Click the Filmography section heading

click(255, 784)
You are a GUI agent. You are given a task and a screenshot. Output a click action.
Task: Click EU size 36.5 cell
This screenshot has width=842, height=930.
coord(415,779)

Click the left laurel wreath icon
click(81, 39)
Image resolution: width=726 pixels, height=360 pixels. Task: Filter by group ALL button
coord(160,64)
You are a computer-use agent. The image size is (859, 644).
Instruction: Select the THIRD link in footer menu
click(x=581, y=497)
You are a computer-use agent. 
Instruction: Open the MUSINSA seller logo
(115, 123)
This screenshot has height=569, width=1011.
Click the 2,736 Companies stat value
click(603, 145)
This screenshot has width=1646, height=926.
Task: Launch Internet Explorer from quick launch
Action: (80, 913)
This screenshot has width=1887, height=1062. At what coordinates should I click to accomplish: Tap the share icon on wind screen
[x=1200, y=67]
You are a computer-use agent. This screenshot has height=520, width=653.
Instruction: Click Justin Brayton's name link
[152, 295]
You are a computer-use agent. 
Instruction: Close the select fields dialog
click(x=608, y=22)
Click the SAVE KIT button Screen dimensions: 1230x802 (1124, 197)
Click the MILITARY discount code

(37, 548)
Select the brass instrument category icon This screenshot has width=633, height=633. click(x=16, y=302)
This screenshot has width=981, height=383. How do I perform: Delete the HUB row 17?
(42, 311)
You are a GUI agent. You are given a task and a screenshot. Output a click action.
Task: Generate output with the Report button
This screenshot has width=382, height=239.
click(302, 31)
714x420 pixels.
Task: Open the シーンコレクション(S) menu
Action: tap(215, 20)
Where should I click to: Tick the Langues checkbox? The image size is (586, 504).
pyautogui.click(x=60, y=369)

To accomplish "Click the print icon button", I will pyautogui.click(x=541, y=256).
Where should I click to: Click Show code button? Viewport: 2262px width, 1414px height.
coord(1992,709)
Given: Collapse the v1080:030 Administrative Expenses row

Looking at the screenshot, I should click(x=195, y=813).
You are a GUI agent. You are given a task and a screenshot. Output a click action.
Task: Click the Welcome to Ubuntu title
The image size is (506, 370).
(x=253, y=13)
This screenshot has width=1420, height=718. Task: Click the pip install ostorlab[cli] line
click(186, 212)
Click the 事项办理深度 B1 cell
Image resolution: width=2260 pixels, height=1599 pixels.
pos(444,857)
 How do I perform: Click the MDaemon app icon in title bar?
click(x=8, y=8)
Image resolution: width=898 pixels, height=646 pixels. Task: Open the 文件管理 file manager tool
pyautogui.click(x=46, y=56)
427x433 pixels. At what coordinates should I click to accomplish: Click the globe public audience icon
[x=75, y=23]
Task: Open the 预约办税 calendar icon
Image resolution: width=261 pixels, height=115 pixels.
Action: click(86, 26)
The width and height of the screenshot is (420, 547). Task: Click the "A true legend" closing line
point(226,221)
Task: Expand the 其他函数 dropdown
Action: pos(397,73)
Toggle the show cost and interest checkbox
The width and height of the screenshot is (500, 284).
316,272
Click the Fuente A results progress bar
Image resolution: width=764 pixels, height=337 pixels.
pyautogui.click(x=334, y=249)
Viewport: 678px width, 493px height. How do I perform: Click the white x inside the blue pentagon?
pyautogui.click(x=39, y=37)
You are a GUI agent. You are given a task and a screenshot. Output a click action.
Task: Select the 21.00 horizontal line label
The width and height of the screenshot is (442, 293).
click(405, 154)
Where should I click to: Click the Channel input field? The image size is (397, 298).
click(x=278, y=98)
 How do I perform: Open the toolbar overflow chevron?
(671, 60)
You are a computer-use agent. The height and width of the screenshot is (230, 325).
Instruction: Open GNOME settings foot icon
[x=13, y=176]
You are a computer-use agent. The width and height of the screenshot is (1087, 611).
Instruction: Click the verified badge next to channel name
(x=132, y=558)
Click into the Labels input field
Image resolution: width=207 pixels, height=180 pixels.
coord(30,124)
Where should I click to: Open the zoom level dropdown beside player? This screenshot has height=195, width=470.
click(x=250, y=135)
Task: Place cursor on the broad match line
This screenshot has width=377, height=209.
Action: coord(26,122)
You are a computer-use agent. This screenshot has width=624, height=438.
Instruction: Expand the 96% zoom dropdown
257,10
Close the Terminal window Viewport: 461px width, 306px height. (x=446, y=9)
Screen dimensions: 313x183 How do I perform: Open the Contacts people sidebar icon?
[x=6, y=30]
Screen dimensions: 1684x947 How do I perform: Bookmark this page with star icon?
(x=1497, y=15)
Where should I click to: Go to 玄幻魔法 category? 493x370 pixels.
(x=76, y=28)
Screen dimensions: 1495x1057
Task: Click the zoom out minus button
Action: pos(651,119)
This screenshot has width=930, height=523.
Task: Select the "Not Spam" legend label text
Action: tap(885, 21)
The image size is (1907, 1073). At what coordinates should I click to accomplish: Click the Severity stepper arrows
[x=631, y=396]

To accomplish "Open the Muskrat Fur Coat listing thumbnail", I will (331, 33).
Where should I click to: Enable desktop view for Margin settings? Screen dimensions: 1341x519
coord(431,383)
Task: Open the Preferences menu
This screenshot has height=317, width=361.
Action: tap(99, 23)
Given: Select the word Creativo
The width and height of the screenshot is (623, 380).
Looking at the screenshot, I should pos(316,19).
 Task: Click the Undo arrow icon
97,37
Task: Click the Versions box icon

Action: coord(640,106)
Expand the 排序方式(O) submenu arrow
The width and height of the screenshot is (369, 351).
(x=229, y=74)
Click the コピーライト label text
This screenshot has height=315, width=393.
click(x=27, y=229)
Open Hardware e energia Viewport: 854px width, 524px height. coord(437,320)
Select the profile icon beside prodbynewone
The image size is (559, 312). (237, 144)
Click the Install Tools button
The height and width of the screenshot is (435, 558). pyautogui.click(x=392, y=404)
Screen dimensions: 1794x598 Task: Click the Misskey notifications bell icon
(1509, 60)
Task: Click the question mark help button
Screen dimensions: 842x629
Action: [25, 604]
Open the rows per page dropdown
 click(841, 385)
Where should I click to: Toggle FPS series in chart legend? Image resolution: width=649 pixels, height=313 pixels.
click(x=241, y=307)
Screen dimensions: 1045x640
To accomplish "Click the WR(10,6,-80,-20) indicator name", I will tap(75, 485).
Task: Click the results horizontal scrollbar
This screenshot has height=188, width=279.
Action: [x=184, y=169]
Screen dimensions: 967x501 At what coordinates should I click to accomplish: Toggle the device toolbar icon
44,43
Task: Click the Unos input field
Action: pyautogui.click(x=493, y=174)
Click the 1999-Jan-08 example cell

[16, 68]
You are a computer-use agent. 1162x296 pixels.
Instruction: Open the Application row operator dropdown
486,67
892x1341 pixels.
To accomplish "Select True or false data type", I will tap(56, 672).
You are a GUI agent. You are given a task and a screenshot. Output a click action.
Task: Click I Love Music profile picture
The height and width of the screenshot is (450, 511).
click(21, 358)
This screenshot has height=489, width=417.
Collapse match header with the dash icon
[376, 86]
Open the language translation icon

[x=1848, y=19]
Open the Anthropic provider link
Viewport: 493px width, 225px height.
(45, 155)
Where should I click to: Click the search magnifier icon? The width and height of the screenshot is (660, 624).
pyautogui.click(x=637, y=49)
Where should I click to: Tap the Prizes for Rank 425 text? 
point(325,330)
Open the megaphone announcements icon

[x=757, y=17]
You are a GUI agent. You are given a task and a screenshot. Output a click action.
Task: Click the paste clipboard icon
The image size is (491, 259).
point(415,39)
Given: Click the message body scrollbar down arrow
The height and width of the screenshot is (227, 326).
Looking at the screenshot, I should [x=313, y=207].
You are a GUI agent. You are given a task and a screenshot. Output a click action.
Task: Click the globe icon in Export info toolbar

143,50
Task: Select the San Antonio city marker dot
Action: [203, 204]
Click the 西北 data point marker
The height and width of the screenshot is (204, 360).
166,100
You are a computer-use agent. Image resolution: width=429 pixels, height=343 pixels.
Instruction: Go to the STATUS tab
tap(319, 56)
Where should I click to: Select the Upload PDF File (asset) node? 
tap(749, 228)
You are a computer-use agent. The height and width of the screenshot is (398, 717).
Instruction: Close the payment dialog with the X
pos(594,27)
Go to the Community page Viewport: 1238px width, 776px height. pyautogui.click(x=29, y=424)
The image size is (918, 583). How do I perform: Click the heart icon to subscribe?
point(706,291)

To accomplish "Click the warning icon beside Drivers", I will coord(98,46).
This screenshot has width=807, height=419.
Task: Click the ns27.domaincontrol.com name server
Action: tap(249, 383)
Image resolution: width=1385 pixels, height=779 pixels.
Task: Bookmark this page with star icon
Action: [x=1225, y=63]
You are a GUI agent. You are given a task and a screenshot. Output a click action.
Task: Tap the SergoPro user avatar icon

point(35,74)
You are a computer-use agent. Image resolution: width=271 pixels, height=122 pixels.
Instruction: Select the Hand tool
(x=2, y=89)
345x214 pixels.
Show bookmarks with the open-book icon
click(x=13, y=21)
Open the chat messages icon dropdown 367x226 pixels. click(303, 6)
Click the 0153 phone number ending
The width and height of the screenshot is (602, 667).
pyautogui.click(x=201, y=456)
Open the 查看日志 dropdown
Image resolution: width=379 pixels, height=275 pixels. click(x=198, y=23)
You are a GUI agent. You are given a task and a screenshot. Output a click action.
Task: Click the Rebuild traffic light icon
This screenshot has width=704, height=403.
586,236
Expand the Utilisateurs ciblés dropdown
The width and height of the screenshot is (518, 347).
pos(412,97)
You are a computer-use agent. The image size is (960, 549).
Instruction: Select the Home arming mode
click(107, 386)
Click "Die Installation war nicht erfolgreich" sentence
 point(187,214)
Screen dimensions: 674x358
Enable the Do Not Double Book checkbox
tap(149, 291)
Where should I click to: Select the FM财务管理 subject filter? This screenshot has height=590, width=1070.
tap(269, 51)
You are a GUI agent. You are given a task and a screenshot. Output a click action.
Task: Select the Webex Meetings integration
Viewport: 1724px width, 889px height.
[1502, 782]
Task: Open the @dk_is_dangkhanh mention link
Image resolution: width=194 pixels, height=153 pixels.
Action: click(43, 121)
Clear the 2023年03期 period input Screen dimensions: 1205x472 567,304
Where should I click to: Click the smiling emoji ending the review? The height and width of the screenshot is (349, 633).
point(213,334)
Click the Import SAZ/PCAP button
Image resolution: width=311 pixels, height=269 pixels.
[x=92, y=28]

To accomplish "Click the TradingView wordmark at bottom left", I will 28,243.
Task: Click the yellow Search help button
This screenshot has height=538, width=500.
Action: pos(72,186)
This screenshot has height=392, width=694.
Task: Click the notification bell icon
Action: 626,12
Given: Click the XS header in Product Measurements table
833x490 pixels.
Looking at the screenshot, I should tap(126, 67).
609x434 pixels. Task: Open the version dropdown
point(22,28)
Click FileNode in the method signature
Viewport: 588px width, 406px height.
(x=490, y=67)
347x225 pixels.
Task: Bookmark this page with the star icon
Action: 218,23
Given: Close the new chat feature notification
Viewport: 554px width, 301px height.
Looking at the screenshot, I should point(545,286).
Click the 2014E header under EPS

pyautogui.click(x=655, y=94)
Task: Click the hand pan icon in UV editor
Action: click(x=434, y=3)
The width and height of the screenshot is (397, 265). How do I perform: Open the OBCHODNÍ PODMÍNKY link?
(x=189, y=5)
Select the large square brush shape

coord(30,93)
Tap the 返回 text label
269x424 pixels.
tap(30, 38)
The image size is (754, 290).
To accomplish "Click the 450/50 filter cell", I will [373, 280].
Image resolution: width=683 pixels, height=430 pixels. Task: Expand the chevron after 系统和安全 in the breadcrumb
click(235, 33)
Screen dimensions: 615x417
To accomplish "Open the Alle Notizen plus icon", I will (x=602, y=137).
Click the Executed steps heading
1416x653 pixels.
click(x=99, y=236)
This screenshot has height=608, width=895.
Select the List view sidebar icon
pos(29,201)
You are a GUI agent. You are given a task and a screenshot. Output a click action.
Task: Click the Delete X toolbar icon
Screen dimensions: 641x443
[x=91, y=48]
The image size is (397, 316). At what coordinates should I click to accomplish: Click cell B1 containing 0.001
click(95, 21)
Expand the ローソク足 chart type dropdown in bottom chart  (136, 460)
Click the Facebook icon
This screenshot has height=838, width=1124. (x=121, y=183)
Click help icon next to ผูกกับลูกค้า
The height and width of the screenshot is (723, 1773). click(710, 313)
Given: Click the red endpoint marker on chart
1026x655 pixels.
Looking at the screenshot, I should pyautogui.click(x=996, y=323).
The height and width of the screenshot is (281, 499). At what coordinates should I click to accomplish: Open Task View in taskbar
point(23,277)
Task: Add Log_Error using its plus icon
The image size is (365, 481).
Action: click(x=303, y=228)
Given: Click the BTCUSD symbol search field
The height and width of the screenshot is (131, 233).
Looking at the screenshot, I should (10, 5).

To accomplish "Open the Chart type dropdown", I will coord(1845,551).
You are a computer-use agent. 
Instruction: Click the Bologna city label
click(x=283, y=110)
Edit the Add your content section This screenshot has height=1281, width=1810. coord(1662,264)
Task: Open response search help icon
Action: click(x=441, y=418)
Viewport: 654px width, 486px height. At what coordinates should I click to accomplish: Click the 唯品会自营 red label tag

Objetivo de la tarea: Organiza como una lista JSON de cadenas las líneas que van desde el comienzo de los ítems hasta la línea que contiene "coord(160,64)", ambas incluidas, con una cadena por cada línea y sin las líneas en blanco.

Resultado del ejercicio:
[
  "Click the Filmography section heading",
  "click(255, 784)",
  "You are a GUI agent. You are given a task and a screenshot. Output a click action.",
  "Task: Click EU size 36.5 cell",
  "This screenshot has width=842, height=930.",
  "coord(415,779)",
  "Click the left laurel wreath icon",
  "click(81, 39)",
  "Image resolution: width=726 pixels, height=360 pixels. Task: Filter by group ALL button",
  "coord(160,64)"
]